Material for the task.
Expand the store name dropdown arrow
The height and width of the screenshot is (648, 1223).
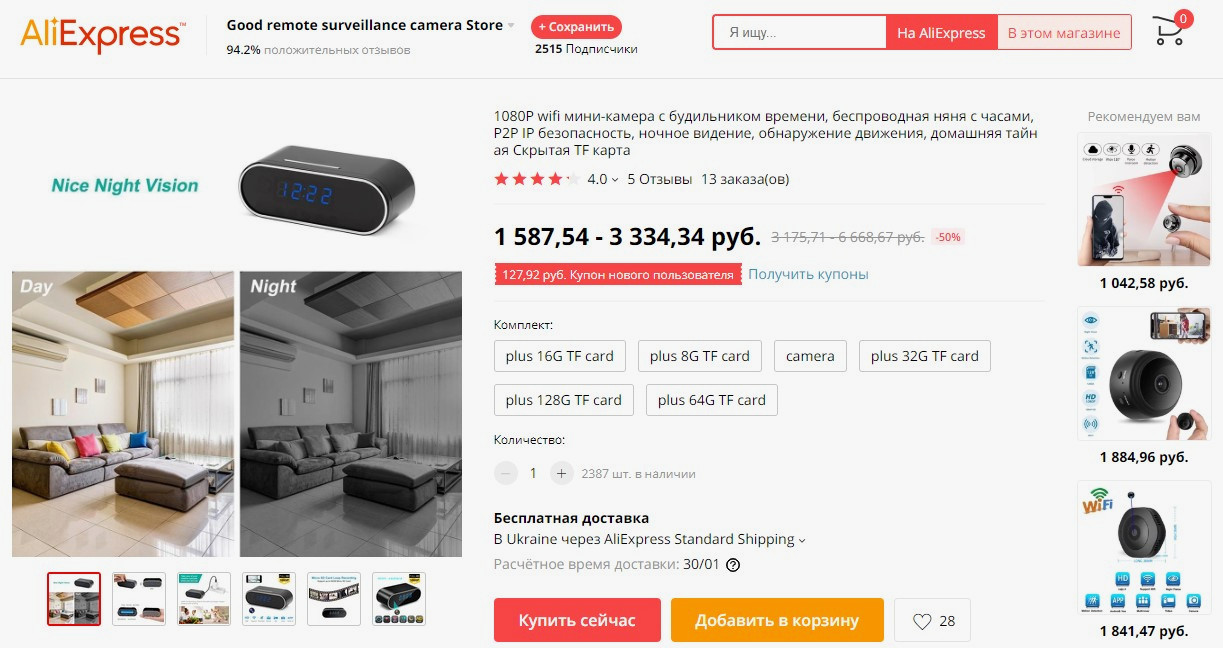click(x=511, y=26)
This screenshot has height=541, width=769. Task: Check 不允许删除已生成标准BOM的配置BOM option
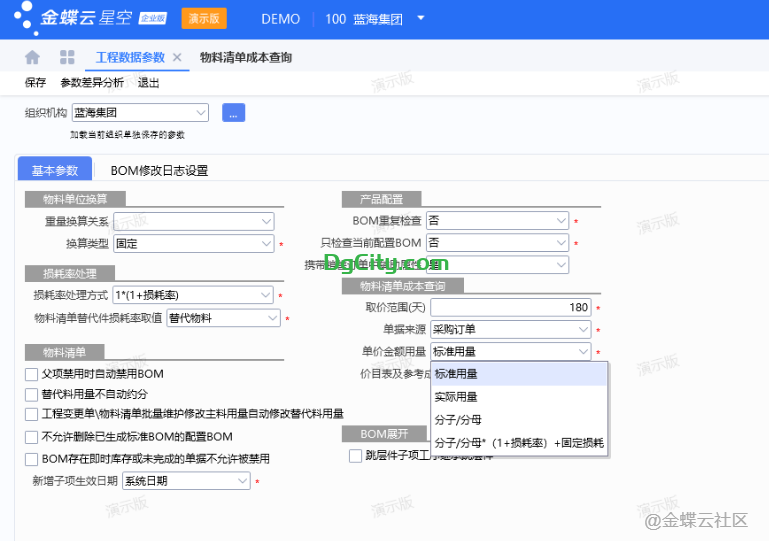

...

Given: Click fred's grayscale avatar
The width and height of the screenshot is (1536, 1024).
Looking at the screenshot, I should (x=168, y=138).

...

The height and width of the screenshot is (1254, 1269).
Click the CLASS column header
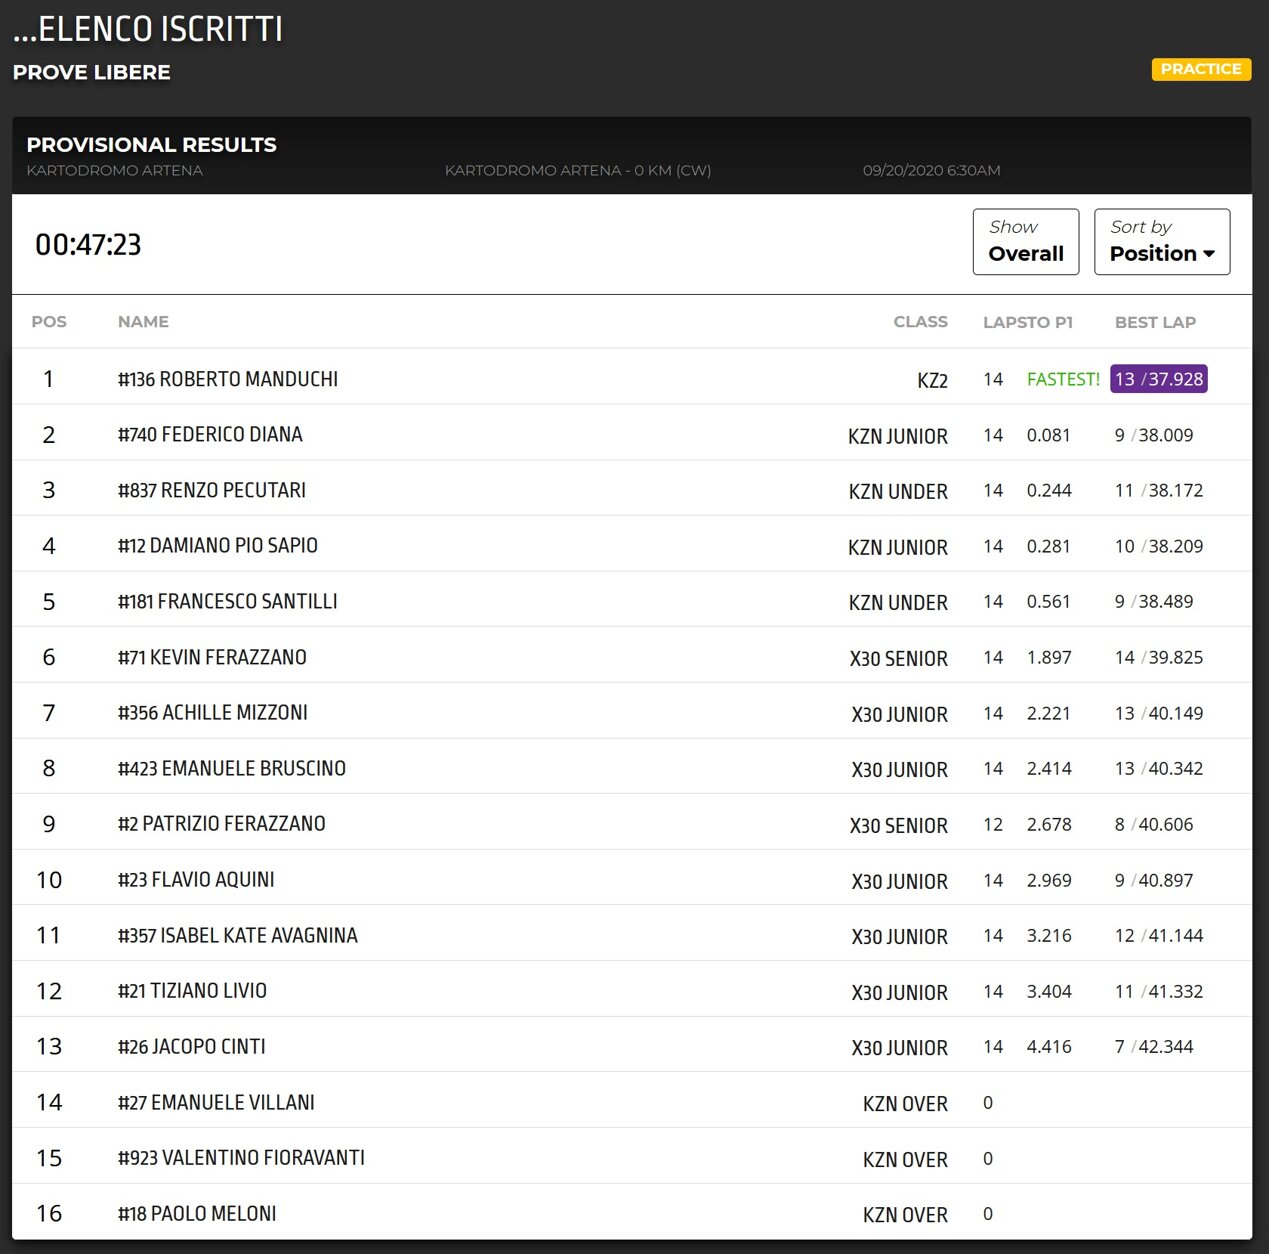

Task brief.
Extract the part of the records that opens with the line containing "Expand the store name dropdown arrow" and closes with the line containing "This screenshot has". Take only those lines, exactly, and no pictures.

Answer space.
Expand the store name dropdown arrow
The height and width of the screenshot is (648, 1223).
click(x=511, y=26)
This screenshot has height=541, width=769. Task: Check 不允许删除已生成标准BOM的配置BOM option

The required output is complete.